WHAT YOU SHOULD DO | Output every record precisely.

SOURCE MATERIAL |
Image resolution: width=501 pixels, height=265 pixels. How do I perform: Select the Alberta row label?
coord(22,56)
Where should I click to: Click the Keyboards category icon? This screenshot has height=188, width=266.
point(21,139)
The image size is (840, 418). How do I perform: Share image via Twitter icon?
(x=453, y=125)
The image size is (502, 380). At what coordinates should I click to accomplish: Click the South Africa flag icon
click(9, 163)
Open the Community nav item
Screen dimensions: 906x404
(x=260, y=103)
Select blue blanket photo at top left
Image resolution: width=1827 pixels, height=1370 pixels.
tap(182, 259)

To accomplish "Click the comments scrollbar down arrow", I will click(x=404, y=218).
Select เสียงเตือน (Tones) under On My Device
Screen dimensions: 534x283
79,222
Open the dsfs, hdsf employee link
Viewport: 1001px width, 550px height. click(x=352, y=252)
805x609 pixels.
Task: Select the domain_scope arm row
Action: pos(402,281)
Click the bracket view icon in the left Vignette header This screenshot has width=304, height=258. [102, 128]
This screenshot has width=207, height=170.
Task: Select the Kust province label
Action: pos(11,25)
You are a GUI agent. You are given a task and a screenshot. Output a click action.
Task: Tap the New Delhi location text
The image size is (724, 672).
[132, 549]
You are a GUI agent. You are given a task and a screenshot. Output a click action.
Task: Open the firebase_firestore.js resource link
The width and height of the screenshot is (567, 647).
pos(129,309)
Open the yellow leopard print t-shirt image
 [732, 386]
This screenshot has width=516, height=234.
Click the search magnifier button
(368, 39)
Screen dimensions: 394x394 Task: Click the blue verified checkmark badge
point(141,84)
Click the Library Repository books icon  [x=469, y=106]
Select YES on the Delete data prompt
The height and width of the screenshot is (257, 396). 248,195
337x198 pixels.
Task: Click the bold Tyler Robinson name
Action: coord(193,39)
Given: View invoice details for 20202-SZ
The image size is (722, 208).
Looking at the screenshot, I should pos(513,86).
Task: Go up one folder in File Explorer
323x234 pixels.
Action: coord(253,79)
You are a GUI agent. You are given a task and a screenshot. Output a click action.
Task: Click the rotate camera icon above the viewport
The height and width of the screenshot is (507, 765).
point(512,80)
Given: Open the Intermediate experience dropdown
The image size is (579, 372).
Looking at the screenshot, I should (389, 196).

SOLVED PROBLEM |
Image resolution: width=501 pixels, height=265 pixels. How do I perform: Select the Alberta row label?
coord(22,56)
Where should I click to: Click the Keyboards category icon? This screenshot has height=188, width=266.
point(21,139)
The image size is (840, 418). How do I perform: Share image via Twitter icon?
(x=453, y=125)
The image size is (502, 380). At what coordinates should I click to accomplish: Click the South Africa flag icon
click(9, 163)
Open the Community nav item
Screen dimensions: 906x404
(x=260, y=103)
Select blue blanket photo at top left
Image resolution: width=1827 pixels, height=1370 pixels.
tap(182, 259)

To accomplish "Click the comments scrollbar down arrow", I will click(x=404, y=218).
Select เสียงเตือน (Tones) under On My Device
Screen dimensions: 534x283
79,222
Open the dsfs, hdsf employee link
Viewport: 1001px width, 550px height. click(x=352, y=252)
805x609 pixels.
Task: Select the domain_scope arm row
Action: pos(402,281)
Click the bracket view icon in the left Vignette header This screenshot has width=304, height=258. [102, 128]
This screenshot has width=207, height=170.
Task: Select the Kust province label
Action: pos(11,25)
You are a GUI agent. You are given a task and a screenshot. Output a click action.
Task: Tap the New Delhi location text
The image size is (724, 672).
[132, 549]
You are a GUI agent. You are given a task and a screenshot. Output a click action.
Task: Open the firebase_firestore.js resource link
The width and height of the screenshot is (567, 647).
pos(129,309)
Open the yellow leopard print t-shirt image
 [732, 386]
This screenshot has width=516, height=234.
Click the search magnifier button
(368, 39)
Screen dimensions: 394x394 Task: Click the blue verified checkmark badge
point(141,84)
Click the Library Repository books icon  [x=469, y=106]
Select YES on the Delete data prompt
The height and width of the screenshot is (257, 396). 248,195
337x198 pixels.
Task: Click the bold Tyler Robinson name
Action: coord(193,39)
Given: View invoice details for 20202-SZ
The image size is (722, 208).
Looking at the screenshot, I should pos(513,86).
Task: Go up one folder in File Explorer
323x234 pixels.
Action: coord(253,79)
You are a GUI agent. You are given a task and a screenshot. Output a click action.
Task: Click the rotate camera icon above the viewport
The height and width of the screenshot is (507, 765).
point(512,80)
Given: Open the Intermediate experience dropdown
The image size is (579, 372).
Looking at the screenshot, I should (389, 196).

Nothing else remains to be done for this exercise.